Entrepreneurs are a crucial part of our economic fabric. They create jobs, challenge convention and find new ways to solve old problems. But U.S. entrepreneurship is on the decline. The number of companies less than a year old as a share of all businesses has fallen nearly 44 percent between 1978 and 2012, and in 2008, we hit a disturbing milestone: The percentage of new businesses created that year was smaller than the percentage of businesses that closed down. That’s a serious problem for our economy, which depends on new businesses to hire and pump new blood into our markets.
What prompted this turn for the worse? Many factors may have contributed, but one development is having a definite impact: It’s become harder for entrepreneurs to access loans or other sources of funding for their businesses. The recession choked off many traditional sources of financing, with a particular impact on bank loans. In fact, many banks, still cautious from the downturn, have reduced or eliminated loans valued below $250,000. Other banks simply won’t lend to businesses with annual revenues of less than $2 million. This change has hit small businesses particularly hard, as 68 percent of small businesses seek loans of $250,000 or less, and 50 percent seek loans of $100,000 or less.
As a result, small business loans account for a mere portion of what they were pre-recession. Small business share of total bank loans sunk from almost 50 percent in 1995 to 30 percent in 2012. Unsurprisingly, access to capital has become such a challenging issue for small businesses that 91 percent of small business owners rank it as a top concern.
If entrepreneurs can’t secure that first loan or line of credit, they can’t get their projects off the ground–no matter how good their ideas or how hard they’re willing to work.
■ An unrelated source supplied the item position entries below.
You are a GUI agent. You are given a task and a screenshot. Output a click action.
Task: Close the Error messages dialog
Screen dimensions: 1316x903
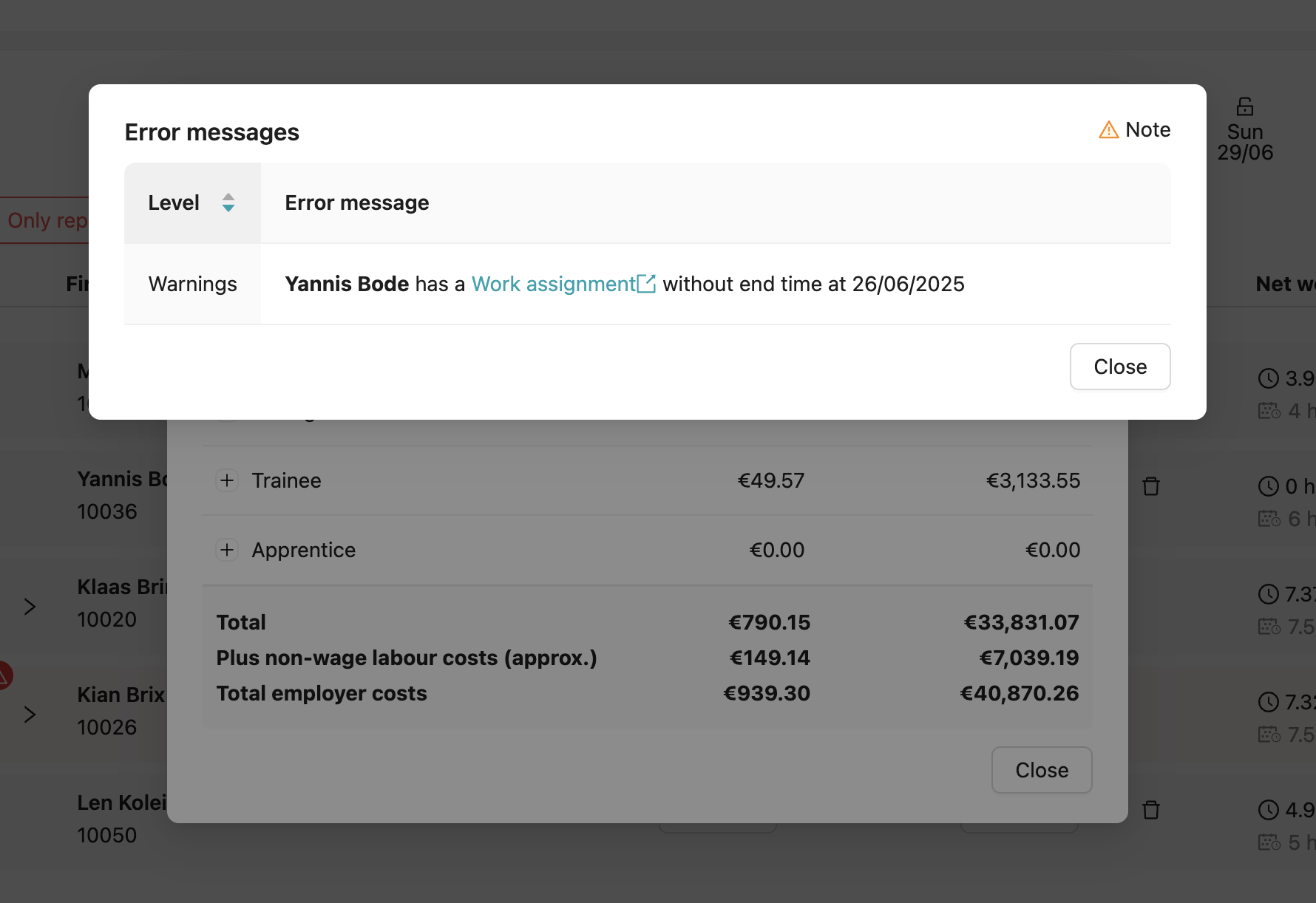tap(1119, 367)
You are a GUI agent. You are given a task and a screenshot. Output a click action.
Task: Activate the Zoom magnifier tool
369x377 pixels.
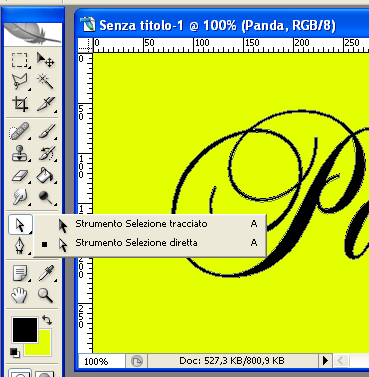[x=45, y=295]
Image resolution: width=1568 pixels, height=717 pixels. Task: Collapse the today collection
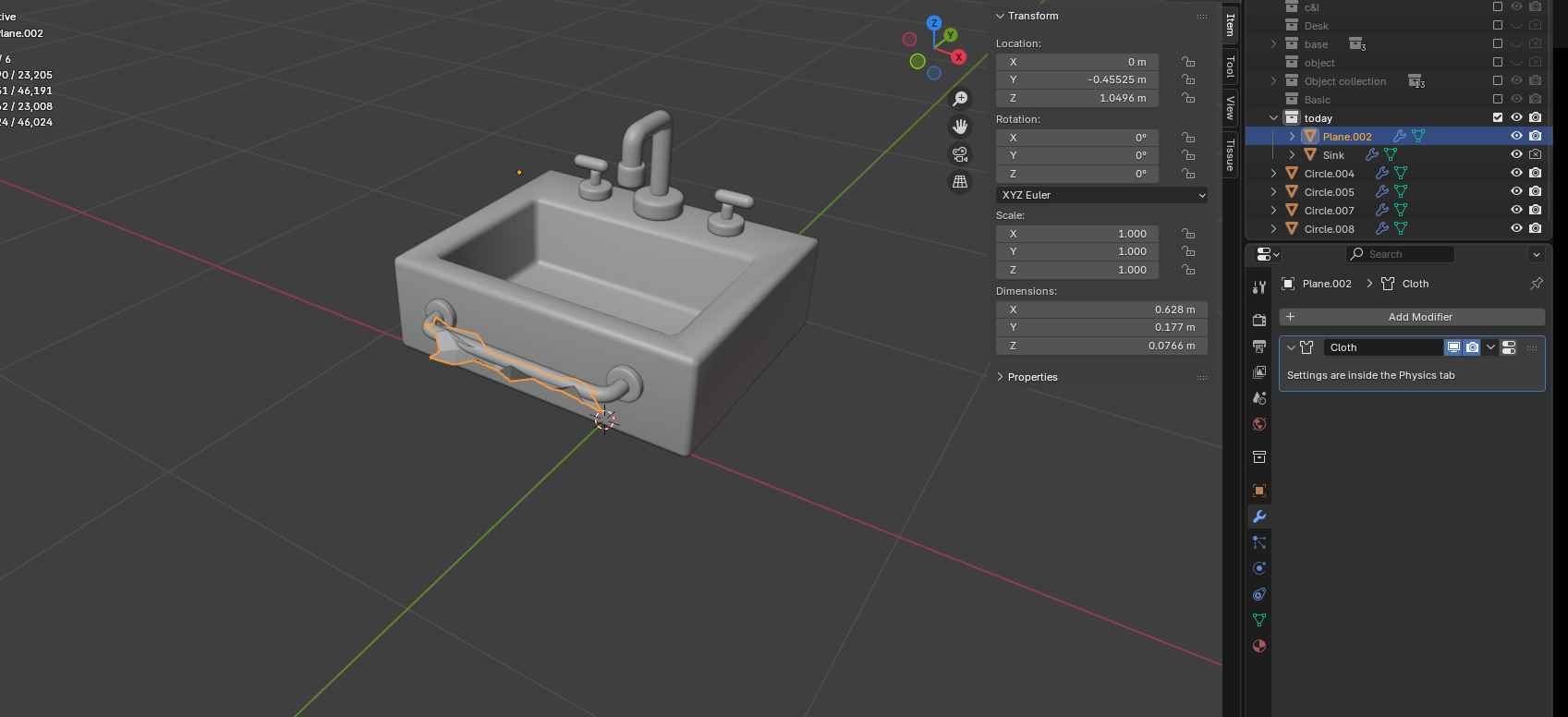pos(1274,117)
And, inability to access capital can cripple a business as it grows. A shortage of funding often means small businesses can’t invest in new technologies, hire more workers or even weather a rough patch.
Entrepreneurs–a group of people known for their resiliency and willingness to push boundaries–have responded creatively to the access to capital problem. Many have turned to new financing options, such as online lending or crowdfunding. But while these new options can be great resources, many are unregulated, leaving small business owners vulnerable to unscrupulous lenders and loans with outrageously high interest rates. These types of abusive loans can easily sink a small business and damage local communities.
Small Business Majority is leading the charge to solve the access to capital problem and help ensure entrepreneurs have the resources they need to secure fair and transparent funding. This summer, we launched two related access to capital initiatives for small business owners: our Access to Capital Resource Portal and the Small Business Borrowers’ Bill of Rights.
The Access to Capital Resource Portal is a comprehensive online information center for small business owners who need reliable information on access to capital. The website provides helpful overviews of alternatives to traditional bank loans–like Community Development Financial Institutions, community banks, credit unions, online lending and crowdfunding–and a list of reputable agencies, organizations and information that can help small business owners make informed decisions on loans. The Portal also highlights resources specifically for women, low-income, veteran, minority, LGBT, disabled and other underrepresented business owners.
As part of a coalition of nonprofit and industry lenders, credit marketplaces, brokers, think tanks and small business advocates, we helped launch the Small Business Borrowers’ Bill of Rights, which focuses on putting the rights of borrowers at the center of small business financing. The Small Business Borrowers’ Bill of Rights is a list of basic rights that should be provided to small business borrowers, such as the rights to transparent pricing and terms, non-abusive products, non-discrimination and fair collection practices. Several members of the small business financing industry have backed the Small Business Borrowers’ Bill of Rights and signed onto these principles. Entrepreneurs can view the list of signatories here.
It’s no secret that small businesses are the backbone of our economy. They created nearly 2 million of the roughly 3 million private-sector jobs generated in 2014, and entrepreneurs are leaders in driving innovation and embracing new technologies. But small businesses can’t thrive–or even exist in many cases–without access to capital, and that can be devastating to our economy.
It’s urgent that we ensure small businesses have access to capital. Small Business Majority is working hard to tackle the access to capital problem, and we’ve partnered with lenders, small business owners and business organizations to do so. But we need more people on board. It’s especially important that lawmakers take action on this issue–lawmakers can take simple steps, like finalizing the rules for crowdfunding, to make a big difference. If legislators really care about helping small businesses thrive, then it’s time for them to even the playing field for small business loans.